Доброго времени суток, Вопрос возник по поводу PspCreateProcessNotifyRoutine. Вообще как понял - это переменная ядра, проецируемая на адресное пространство каждого процесса. И представляет собой массив указателей на поцедуры вызываемые при создании и удалении процесса. В отладчике выводится массив адресов начинающихся с e16f04e7 . но по каждому из этих адресов какая то ерунда, может на мой не опытный взгляд конечно, но процедурами там не пахнет... Знает кто нить где все таки адреса этих процедур, и вообще как можно добавлять и удалять последние из этого массива??? (иными словами можно ли добавить указатель на свою процедуру в этот массив?) если кто знает ссылки кидайте, потому что вопросов по этой теме у меня возникло больше чем описано выше =)
Vic Никуда она не проецируется, эта переменная в ядре.

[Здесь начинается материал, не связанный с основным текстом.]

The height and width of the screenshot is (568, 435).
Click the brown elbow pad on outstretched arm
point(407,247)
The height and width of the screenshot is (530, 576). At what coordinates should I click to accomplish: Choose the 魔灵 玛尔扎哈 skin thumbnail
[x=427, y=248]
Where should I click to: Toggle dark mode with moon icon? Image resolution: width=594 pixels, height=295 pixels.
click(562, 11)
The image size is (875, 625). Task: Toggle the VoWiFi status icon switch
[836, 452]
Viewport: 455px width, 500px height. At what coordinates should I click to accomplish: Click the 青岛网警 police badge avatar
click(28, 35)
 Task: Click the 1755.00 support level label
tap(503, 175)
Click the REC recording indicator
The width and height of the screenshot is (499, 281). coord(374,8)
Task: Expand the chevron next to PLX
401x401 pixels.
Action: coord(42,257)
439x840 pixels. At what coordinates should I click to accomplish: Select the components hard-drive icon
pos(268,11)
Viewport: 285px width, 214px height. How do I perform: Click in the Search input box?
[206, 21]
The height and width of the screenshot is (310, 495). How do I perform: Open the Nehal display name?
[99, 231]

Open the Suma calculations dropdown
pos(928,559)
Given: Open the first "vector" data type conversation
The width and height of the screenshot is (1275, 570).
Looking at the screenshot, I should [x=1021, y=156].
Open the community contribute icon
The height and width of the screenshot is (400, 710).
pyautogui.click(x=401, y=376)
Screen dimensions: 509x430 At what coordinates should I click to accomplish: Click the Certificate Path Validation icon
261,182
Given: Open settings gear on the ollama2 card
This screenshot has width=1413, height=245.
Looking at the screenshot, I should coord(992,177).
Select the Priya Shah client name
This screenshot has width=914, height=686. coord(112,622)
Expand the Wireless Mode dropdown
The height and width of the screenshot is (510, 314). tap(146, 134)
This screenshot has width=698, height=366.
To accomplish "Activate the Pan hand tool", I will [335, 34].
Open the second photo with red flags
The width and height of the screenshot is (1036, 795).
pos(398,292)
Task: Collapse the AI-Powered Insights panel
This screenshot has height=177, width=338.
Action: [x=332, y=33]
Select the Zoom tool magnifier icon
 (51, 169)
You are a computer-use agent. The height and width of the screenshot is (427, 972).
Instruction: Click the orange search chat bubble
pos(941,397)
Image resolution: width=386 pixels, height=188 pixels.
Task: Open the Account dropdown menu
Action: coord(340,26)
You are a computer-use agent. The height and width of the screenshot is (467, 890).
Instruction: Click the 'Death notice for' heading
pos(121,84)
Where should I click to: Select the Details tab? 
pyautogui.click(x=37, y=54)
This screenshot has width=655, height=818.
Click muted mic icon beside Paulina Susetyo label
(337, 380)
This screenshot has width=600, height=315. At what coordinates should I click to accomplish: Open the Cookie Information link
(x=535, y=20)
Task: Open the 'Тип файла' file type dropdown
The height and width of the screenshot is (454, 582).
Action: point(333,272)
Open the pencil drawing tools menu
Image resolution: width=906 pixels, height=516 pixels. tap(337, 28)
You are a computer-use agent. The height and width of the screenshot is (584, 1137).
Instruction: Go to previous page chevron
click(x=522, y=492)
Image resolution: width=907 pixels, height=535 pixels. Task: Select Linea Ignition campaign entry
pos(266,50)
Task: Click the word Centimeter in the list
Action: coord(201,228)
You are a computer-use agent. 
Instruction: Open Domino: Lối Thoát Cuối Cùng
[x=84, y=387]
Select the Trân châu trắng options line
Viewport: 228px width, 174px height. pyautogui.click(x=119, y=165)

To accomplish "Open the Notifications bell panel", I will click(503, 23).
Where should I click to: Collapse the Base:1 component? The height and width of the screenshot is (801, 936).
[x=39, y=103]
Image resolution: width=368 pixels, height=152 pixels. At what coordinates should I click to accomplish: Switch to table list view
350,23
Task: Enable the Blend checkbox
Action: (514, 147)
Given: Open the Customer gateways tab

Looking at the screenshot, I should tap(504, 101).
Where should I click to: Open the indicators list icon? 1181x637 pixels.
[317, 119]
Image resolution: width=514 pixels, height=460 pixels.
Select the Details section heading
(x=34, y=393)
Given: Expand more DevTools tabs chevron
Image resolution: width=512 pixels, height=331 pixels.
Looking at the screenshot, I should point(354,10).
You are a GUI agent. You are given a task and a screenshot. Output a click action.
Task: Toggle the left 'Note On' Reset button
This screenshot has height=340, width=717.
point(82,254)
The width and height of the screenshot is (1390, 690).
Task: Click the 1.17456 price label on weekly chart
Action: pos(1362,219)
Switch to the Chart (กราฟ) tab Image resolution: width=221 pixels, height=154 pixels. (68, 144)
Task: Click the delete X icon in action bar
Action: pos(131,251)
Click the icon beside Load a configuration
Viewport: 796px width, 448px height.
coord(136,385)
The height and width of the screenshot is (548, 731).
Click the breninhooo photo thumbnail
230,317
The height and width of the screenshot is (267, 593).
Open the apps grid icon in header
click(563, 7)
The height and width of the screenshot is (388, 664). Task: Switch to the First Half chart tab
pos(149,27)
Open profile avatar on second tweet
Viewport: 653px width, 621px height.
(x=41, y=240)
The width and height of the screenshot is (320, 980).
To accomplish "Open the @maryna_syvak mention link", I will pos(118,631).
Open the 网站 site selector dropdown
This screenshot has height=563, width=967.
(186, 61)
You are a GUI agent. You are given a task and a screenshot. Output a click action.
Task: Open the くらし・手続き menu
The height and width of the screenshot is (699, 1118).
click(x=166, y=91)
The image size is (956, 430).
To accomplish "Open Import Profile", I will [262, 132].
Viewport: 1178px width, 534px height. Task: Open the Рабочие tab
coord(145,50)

PsSetCreateProcessNotifyRoutine() добавляет нотификатор в эту таблицу.
эм... таак, теперь заранее прошу прощения, может совру но тогда не очень понимаю: переменная в ядре -> образ ядра проецируется на адресное пространство процесса (диапазон сист. адресов), так разве не прав говоря , что переменная проецируется??
не проецируется никуда, сказали же она "как бы" общая. у процесса свое пространство только в user mode, а ядро одно на всех. з.ы. Clerk чур не пинать мну)))
хорошо , суть понятна, признаю выразился не корректно... В описании переменной сказано, что max элементов массива 8, т.е. 8 процедур. Если добавляю 9ую, функция завершится неудачно получается??
Vic Юзермодное адресное пространство ограничивается адресом 0x7FFE0FFF, всё что выше для юзермода не доступно. Из ядра доступно, так предел сегмента определён в дескрипторе, а для ядерных соответственно лимит -1. Образ ядра никуда не проецируется, просто перезагружается регистр Cr3(каталог страниц определяет) при смене адресного пространства, при аттаче к процессу. Зарегать больше 8 (для XP) не получится - возвратится ошибка.
Потомучто с адреса 0x7FFE0000 выделена страница разделяемой ядром памяти, а остальная память до начала системного адресного пространства(тоесть 31 страница) зарезервирована дабы ловить исключения.
хм, у Руссиновича ничего про это не написано вроде... а есть ссылка что почитать, потому что сходу сложновато ... что за разделяемая ядром память?? А исключения - речь о фреймах ловушек??
UserSharedData, там инфа о системе, процессоре, счётчики времени и пр. Исключения генерировать при проверках, аналогично как и начало системного ап зарезервировано. Смотри к примеру теневые сервисы как проверки адресов делоют. Нет, не знаю что предложить.